In the time it takes you to read this sentence, approximately 20 people around the world will become refugees, forced to abandon their homes and flee to neighboring countries due to war, religious and political persecution or other human rights violations. 

According to the United Nations High Commissioner for Refugees (UNHCR), also known as the U.N. Refugee Agency, more than 100 million people were forcibly displaced in 2022, the highest number recorded since the agency’s founding in 1951. Roughly two-thirds are classified as internally displaced, meaning they’ve resettled elsewhere within their home countries, or as asylum seekers, indicating they’ve formally requested sanctuary in another nation and are waiting for their claim to be processed. But nearly 32.5 million — the equivalent of 60 men, women and children every minute — are considered refugees, involuntary migrants compelled to cross international borders to safeguard their lives and livelihoods. 

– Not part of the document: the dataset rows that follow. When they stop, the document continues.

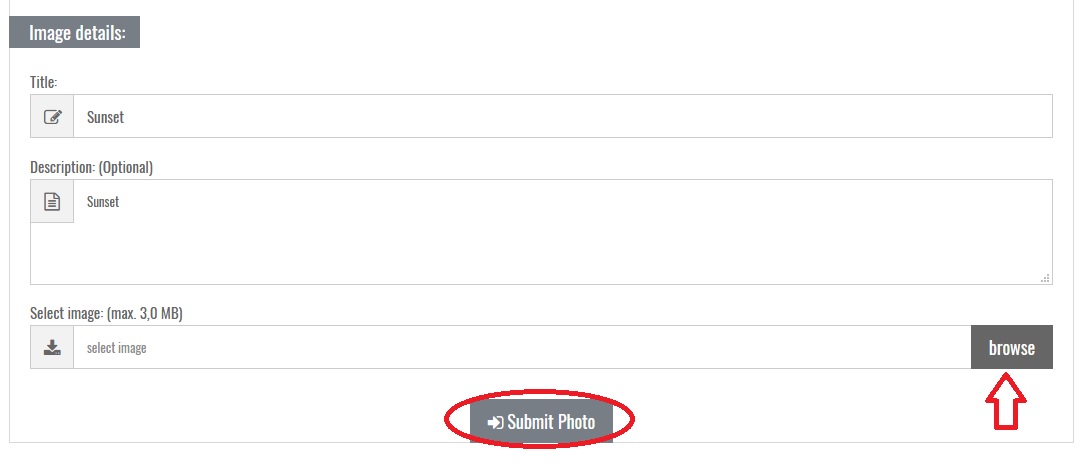Image resolution: width=1091 pixels, height=468 pixels.
Task: Click the "Title:" field label
Action: pos(44,82)
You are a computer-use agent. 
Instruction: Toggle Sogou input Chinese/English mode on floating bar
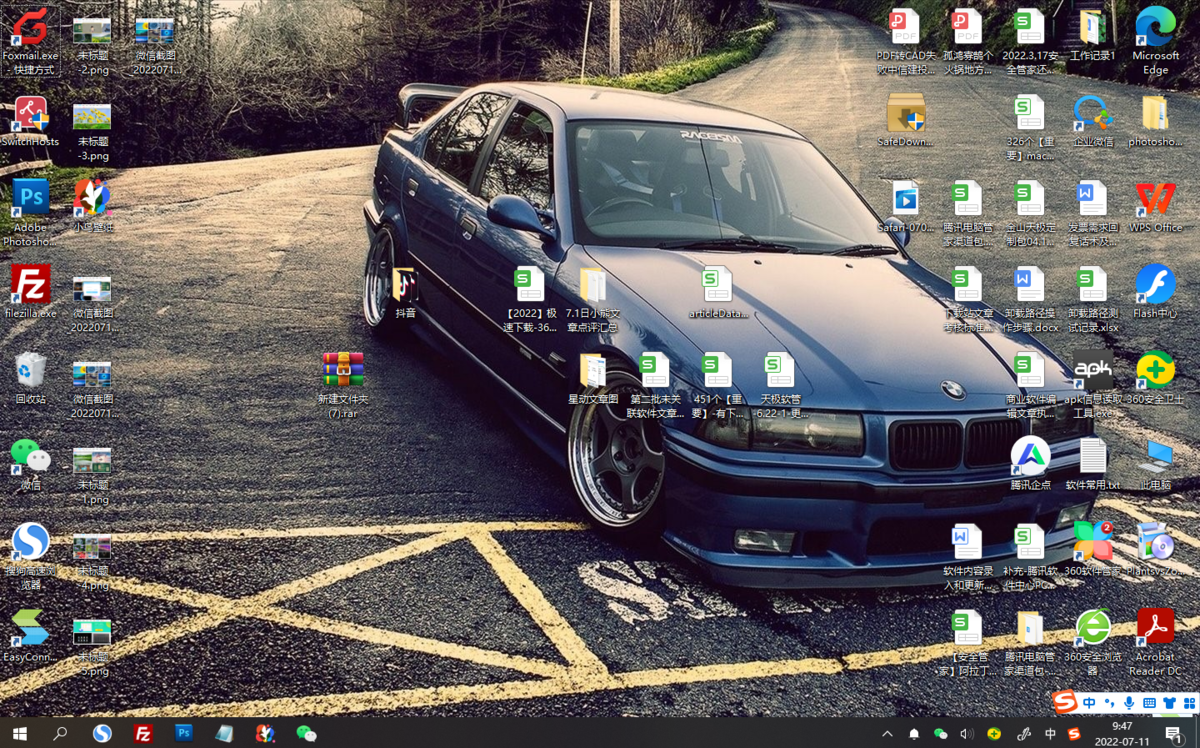click(1089, 704)
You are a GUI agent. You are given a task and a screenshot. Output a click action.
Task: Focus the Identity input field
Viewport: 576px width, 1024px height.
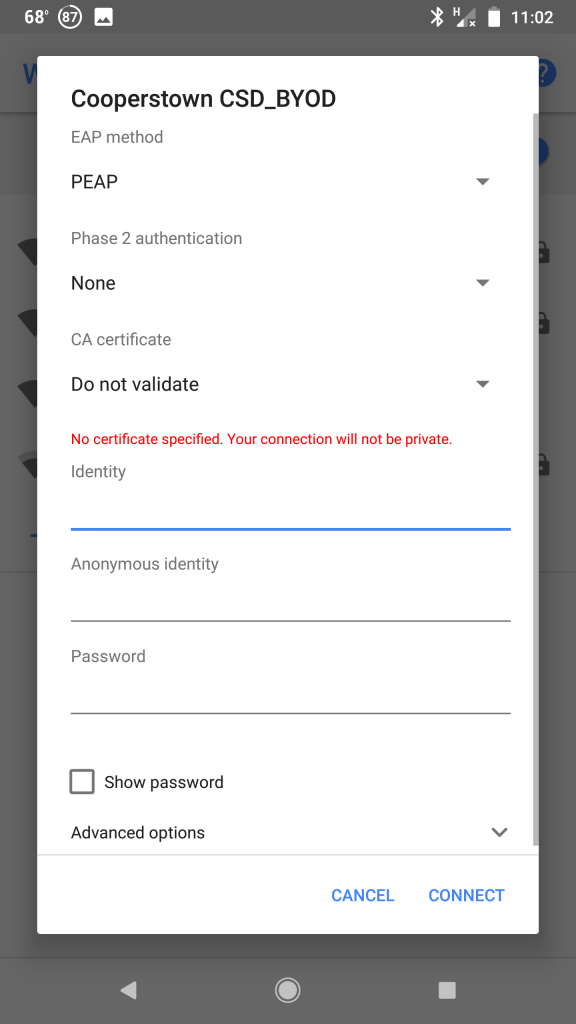click(x=291, y=509)
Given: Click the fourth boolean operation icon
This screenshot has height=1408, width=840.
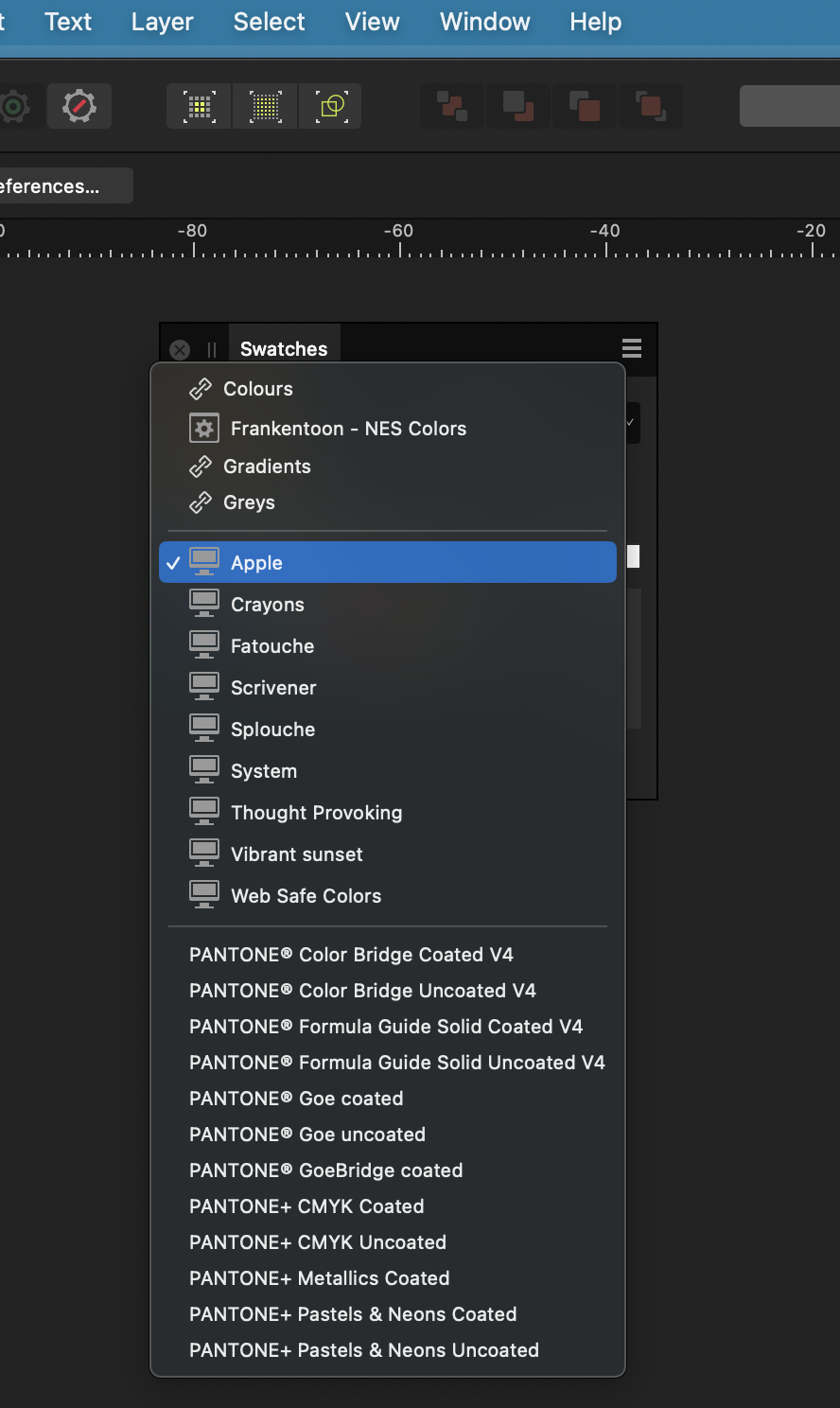Looking at the screenshot, I should [x=651, y=106].

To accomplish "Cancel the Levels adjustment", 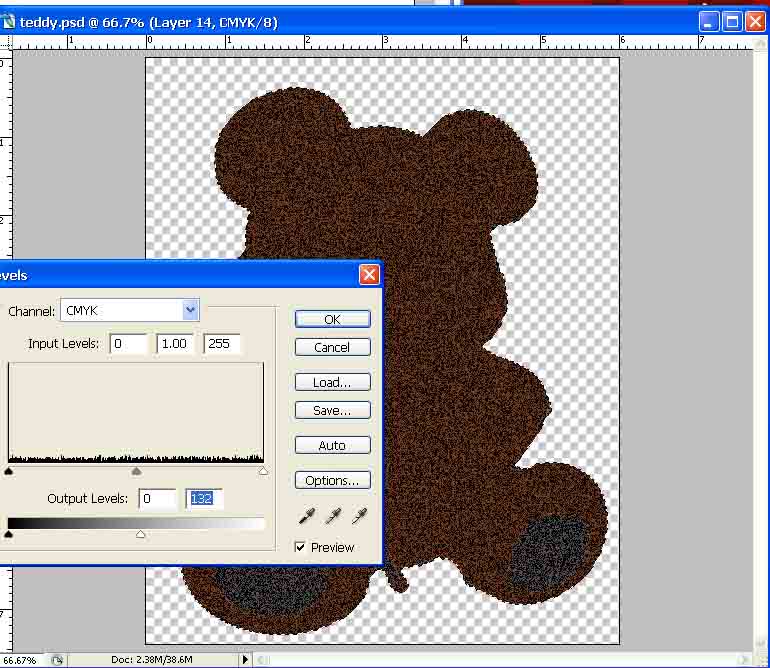I will pyautogui.click(x=332, y=347).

Headshot of Economics Professor Onur Altindağ, wearing a navy blue button-down shirt.
  Professor Onur Altindağ

In response to this unprecedented surge in forcibly displaced persons — resulting primarily from ongoing conflicts in Ukraine, Sudan and Syria — governments around the world collectively pledged a record-setting $1.13 billion in charitable aid for 2023. But as Bentley’s Onur Altindağ, an assistant professor of Economics, points out, ensuring that this funding reaches the people who need it most is no easy undertaking.  

Altindağ speaks from personal experience: Since 2018, he’s been working directly with the UNHCR and World Food Program (WFP) in Lebanon to design, implement and evaluate assistance programs that help support the 1.6 million Syrian refugees currently living there. “Targeting welfare programs is challenging in the context of forced migration,” he explains, noting that 74% of refugees are housed in low- and middle-income countries that may lack the economic and operational resources necessary to administer aid effectively. In addition, refugee populations are inherently dynamic, Altindağ says, as “movements both within the host country and between the host and home countries create obstacles for capturing accurate and timely information.”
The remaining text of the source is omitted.